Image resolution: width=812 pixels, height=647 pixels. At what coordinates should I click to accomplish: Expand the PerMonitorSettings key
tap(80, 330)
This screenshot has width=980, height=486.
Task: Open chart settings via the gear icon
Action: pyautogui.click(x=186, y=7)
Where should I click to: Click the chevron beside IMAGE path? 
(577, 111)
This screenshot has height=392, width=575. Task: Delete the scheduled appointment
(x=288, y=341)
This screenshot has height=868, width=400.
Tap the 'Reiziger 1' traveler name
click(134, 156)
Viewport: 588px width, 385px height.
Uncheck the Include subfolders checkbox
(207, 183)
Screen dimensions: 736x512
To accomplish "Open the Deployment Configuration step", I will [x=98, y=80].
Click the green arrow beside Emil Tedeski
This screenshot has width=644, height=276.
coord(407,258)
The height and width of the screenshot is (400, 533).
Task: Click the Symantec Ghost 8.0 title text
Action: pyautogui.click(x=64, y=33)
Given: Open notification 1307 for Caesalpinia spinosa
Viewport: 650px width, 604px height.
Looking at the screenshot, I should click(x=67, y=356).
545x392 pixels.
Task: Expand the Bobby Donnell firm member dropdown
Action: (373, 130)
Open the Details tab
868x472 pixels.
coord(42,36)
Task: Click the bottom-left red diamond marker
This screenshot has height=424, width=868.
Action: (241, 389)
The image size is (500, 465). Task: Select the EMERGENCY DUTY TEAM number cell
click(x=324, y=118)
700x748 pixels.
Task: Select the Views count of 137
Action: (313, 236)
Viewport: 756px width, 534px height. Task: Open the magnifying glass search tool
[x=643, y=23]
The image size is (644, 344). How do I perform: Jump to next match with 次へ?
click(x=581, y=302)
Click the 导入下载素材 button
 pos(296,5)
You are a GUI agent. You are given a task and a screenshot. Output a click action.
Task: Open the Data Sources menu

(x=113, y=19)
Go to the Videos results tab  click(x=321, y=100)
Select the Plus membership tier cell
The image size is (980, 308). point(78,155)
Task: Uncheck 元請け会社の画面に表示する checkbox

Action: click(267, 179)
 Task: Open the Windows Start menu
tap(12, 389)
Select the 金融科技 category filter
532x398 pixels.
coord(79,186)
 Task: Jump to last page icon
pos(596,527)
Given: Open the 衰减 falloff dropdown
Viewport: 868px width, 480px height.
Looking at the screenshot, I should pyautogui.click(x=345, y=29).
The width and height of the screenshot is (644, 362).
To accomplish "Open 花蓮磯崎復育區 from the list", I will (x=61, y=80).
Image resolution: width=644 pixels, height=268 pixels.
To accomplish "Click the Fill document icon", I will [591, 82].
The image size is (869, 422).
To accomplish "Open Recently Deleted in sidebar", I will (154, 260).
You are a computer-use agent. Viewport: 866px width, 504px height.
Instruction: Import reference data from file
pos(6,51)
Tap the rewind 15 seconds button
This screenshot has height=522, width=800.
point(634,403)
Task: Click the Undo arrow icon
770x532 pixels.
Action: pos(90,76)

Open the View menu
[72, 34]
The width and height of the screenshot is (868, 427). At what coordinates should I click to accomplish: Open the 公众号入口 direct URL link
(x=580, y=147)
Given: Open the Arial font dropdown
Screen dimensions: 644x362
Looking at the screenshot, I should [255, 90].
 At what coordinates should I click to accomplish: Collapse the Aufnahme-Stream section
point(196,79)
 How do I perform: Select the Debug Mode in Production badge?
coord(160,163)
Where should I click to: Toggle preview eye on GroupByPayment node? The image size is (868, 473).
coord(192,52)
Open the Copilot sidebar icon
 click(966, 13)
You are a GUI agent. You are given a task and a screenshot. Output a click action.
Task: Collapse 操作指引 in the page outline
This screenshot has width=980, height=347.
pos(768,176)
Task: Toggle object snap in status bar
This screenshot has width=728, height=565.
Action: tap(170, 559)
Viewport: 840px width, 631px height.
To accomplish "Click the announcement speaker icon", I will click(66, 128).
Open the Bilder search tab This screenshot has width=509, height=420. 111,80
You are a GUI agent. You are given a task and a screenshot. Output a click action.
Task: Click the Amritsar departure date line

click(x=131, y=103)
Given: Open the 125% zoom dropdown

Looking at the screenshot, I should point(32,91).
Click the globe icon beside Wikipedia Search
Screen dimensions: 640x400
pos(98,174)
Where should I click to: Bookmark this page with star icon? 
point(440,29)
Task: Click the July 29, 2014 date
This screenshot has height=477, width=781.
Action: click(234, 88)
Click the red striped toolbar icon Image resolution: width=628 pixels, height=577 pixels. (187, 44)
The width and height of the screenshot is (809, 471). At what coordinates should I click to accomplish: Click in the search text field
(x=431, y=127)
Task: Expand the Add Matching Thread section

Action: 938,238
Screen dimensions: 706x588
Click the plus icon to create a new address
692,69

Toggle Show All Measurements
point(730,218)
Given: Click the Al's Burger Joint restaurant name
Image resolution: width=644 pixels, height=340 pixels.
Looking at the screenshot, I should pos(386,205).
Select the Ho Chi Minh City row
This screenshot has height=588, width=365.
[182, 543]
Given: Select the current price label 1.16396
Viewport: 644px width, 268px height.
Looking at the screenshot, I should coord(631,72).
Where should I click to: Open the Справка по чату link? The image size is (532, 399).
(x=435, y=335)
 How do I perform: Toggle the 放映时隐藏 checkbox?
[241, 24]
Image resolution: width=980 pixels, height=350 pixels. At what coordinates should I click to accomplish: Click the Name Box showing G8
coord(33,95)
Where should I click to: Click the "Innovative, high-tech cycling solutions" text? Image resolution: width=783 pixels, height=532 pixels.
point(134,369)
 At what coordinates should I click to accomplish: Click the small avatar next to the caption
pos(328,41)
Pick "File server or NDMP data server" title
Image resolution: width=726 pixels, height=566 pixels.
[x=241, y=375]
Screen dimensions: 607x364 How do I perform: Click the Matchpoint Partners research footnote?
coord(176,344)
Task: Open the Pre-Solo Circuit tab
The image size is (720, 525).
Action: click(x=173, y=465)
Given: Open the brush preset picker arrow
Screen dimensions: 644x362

• • •

* _WHAT THE TASK ASKS_
Would you copy, unchanged, the stretch of the records above that begins at the line containing "Open the Bilder" and ends at the line containing "Click the red", and only that?

* _OUTPUT FOR THIS TASK_
Open the Bilder search tab This screenshot has width=509, height=420. 111,80
You are a GUI agent. You are given a task and a screenshot. Output a click action.
Task: Click the Amritsar departure date line

click(x=131, y=103)
Given: Open the 125% zoom dropdown

Looking at the screenshot, I should point(32,91).
Click the globe icon beside Wikipedia Search
Screen dimensions: 640x400
pos(98,174)
Where should I click to: Bookmark this page with star icon? 
point(440,29)
Task: Click the July 29, 2014 date
This screenshot has height=477, width=781.
Action: click(234, 88)
Click the red striped toolbar icon Image resolution: width=628 pixels, height=577 pixels. (187, 44)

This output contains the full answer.